**TASK DETAILS**
Repeat each of the records below word for word, keeping every line as it appears.

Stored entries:
..............................
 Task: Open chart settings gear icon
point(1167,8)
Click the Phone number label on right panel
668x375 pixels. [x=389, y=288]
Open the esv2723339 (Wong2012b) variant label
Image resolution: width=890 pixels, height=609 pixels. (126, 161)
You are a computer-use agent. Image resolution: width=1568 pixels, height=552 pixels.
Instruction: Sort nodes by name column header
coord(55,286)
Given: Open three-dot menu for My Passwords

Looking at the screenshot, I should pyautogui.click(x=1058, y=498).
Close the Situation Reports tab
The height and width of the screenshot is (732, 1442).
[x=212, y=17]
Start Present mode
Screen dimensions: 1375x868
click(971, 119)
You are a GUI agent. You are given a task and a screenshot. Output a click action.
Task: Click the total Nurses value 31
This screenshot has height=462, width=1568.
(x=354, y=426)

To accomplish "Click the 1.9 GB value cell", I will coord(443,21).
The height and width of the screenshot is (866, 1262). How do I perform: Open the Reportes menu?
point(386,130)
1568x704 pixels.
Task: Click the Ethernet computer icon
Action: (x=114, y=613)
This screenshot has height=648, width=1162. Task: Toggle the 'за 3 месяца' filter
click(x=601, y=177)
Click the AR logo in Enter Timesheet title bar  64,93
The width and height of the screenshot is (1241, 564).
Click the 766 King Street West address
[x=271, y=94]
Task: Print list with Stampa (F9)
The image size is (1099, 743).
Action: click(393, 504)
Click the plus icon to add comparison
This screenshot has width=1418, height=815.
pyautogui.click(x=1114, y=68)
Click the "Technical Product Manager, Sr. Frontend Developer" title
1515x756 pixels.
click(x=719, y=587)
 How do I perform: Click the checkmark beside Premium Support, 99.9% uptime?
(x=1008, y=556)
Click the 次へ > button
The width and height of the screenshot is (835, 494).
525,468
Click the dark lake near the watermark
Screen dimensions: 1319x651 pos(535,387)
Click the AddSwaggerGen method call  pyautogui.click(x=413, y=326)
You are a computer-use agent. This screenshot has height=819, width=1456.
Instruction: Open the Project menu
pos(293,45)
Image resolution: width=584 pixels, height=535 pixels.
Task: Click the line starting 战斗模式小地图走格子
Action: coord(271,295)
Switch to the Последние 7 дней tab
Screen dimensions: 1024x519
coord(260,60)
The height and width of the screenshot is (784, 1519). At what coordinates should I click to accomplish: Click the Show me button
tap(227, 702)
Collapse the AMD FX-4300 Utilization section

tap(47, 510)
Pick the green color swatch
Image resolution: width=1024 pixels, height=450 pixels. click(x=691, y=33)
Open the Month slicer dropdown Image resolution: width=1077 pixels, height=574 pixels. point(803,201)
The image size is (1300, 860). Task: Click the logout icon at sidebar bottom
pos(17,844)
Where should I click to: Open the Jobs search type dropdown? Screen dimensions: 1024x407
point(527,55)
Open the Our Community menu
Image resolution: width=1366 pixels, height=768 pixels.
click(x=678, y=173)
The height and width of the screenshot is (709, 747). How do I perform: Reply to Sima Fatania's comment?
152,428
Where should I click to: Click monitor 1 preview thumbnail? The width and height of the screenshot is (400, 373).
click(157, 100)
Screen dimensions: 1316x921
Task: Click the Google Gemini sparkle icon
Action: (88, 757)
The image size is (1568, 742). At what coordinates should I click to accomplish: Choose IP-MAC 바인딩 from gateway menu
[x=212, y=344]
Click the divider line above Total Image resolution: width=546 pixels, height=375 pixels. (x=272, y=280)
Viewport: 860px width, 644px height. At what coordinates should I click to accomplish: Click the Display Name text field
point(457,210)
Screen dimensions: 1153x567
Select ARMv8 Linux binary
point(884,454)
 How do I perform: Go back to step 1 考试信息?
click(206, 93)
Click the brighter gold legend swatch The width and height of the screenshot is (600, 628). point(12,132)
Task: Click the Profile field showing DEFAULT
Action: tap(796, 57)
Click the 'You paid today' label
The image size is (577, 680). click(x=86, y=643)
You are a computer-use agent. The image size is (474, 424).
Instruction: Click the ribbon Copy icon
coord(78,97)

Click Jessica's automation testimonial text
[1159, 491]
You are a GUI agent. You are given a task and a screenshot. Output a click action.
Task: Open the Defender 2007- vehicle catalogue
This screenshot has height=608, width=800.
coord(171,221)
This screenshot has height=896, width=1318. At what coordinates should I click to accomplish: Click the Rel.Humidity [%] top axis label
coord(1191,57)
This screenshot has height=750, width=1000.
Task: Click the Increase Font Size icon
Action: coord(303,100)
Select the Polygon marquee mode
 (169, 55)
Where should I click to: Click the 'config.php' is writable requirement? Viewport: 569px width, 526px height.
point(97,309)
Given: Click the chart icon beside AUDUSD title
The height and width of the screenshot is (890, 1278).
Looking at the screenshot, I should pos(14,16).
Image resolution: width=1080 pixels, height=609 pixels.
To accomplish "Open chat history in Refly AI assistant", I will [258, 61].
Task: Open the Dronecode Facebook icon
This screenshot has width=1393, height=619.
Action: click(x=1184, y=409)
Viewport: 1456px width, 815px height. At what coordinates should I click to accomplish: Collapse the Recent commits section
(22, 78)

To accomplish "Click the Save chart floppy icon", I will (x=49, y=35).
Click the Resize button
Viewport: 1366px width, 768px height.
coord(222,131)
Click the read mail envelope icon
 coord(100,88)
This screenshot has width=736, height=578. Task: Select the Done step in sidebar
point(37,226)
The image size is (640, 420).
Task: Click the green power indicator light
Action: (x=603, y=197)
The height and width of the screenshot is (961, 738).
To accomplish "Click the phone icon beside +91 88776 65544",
..............................
**COMPLETED TASK**
 Task: Open chart settings gear icon
point(1167,8)
Click the Phone number label on right panel
668x375 pixels. [x=389, y=288]
Open the esv2723339 (Wong2012b) variant label
Image resolution: width=890 pixels, height=609 pixels. (126, 161)
You are a computer-use agent. Image resolution: width=1568 pixels, height=552 pixels.
Instruction: Sort nodes by name column header
coord(55,286)
Given: Open three-dot menu for My Passwords

Looking at the screenshot, I should pyautogui.click(x=1058, y=498).
Close the Situation Reports tab
The height and width of the screenshot is (732, 1442).
[x=212, y=17]
Start Present mode
Screen dimensions: 1375x868
click(971, 119)
You are a GUI agent. You are given a task and a screenshot. Output a click action.
Task: Click the total Nurses value 31
This screenshot has height=462, width=1568.
(x=354, y=426)

To accomplish "Click the 1.9 GB value cell", I will coord(443,21).
The height and width of the screenshot is (866, 1262). How do I perform: Open the Reportes menu?
point(386,130)
1568x704 pixels.
Task: Click the Ethernet computer icon
Action: (x=114, y=613)
This screenshot has height=648, width=1162. Task: Toggle the 'за 3 месяца' filter
click(x=601, y=177)
Click the AR logo in Enter Timesheet title bar  64,93
The width and height of the screenshot is (1241, 564).
Click the 766 King Street West address
[x=271, y=94]
Task: Print list with Stampa (F9)
The image size is (1099, 743).
Action: click(393, 504)
Click the plus icon to add comparison
This screenshot has width=1418, height=815.
pyautogui.click(x=1114, y=68)
Click the "Technical Product Manager, Sr. Frontend Developer" title
1515x756 pixels.
click(x=719, y=587)
 How do I perform: Click the checkmark beside Premium Support, 99.9% uptime?
(x=1008, y=556)
Click the 次へ > button
The width and height of the screenshot is (835, 494).
525,468
Click the dark lake near the watermark
Screen dimensions: 1319x651 pos(535,387)
Click the AddSwaggerGen method call  pyautogui.click(x=413, y=326)
You are a computer-use agent. This screenshot has height=819, width=1456.
Instruction: Open the Project menu
pos(293,45)
Image resolution: width=584 pixels, height=535 pixels.
Task: Click the line starting 战斗模式小地图走格子
Action: coord(271,295)
Switch to the Последние 7 дней tab
Screen dimensions: 1024x519
coord(260,60)
The height and width of the screenshot is (784, 1519). At what coordinates should I click to accomplish: Click the Show me button
tap(227, 702)
Collapse the AMD FX-4300 Utilization section

tap(47, 510)
Pick the green color swatch
Image resolution: width=1024 pixels, height=450 pixels. click(x=691, y=33)
Open the Month slicer dropdown Image resolution: width=1077 pixels, height=574 pixels. point(803,201)
The image size is (1300, 860). Task: Click the logout icon at sidebar bottom
pos(17,844)
Where should I click to: Open the Jobs search type dropdown? Screen dimensions: 1024x407
point(527,55)
Open the Our Community menu
Image resolution: width=1366 pixels, height=768 pixels.
click(x=678, y=173)
The height and width of the screenshot is (709, 747). How do I perform: Reply to Sima Fatania's comment?
152,428
Where should I click to: Click monitor 1 preview thumbnail? The width and height of the screenshot is (400, 373).
click(157, 100)
Screen dimensions: 1316x921
Task: Click the Google Gemini sparkle icon
Action: (88, 757)
The image size is (1568, 742). At what coordinates should I click to accomplish: Choose IP-MAC 바인딩 from gateway menu
[x=212, y=344]
Click the divider line above Total Image resolution: width=546 pixels, height=375 pixels. (x=272, y=280)
Viewport: 860px width, 644px height. At what coordinates should I click to accomplish: Click the Display Name text field
point(457,210)
Screen dimensions: 1153x567
Select ARMv8 Linux binary
point(884,454)
 How do I perform: Go back to step 1 考试信息?
click(206, 93)
Click the brighter gold legend swatch The width and height of the screenshot is (600, 628). point(12,132)
Task: Click the Profile field showing DEFAULT
Action: tap(796, 57)
Click the 'You paid today' label
The image size is (577, 680). click(x=86, y=643)
You are a computer-use agent. The image size is (474, 424).
Instruction: Click the ribbon Copy icon
coord(78,97)

Click Jessica's automation testimonial text
[1159, 491]
You are a GUI agent. You are given a task and a screenshot. Output a click action.
Task: Open the Defender 2007- vehicle catalogue
This screenshot has height=608, width=800.
coord(171,221)
This screenshot has height=896, width=1318. At what coordinates should I click to accomplish: Click the Rel.Humidity [%] top axis label
coord(1191,57)
This screenshot has height=750, width=1000.
Task: Click the Increase Font Size icon
Action: coord(303,100)
Select the Polygon marquee mode
 (169, 55)
Where should I click to: Click the 'config.php' is writable requirement? Viewport: 569px width, 526px height.
point(97,309)
Given: Click the chart icon beside AUDUSD title
The height and width of the screenshot is (890, 1278).
Looking at the screenshot, I should pos(14,16).
Image resolution: width=1080 pixels, height=609 pixels.
To accomplish "Open chat history in Refly AI assistant", I will [258, 61].
Task: Open the Dronecode Facebook icon
This screenshot has width=1393, height=619.
Action: click(x=1184, y=409)
Viewport: 1456px width, 815px height. At what coordinates should I click to accomplish: Collapse the Recent commits section
(22, 78)

To accomplish "Click the Save chart floppy icon", I will (x=49, y=35).
Click the Resize button
Viewport: 1366px width, 768px height.
coord(222,131)
Click the read mail envelope icon
 coord(100,88)
This screenshot has width=736, height=578. Task: Select the Done step in sidebar
point(37,226)
The image size is (640, 420).
Task: Click the green power indicator light
Action: (x=603, y=197)
The height and width of the screenshot is (961, 738).
To accomplish "Click the phone icon beside +91 88776 65544",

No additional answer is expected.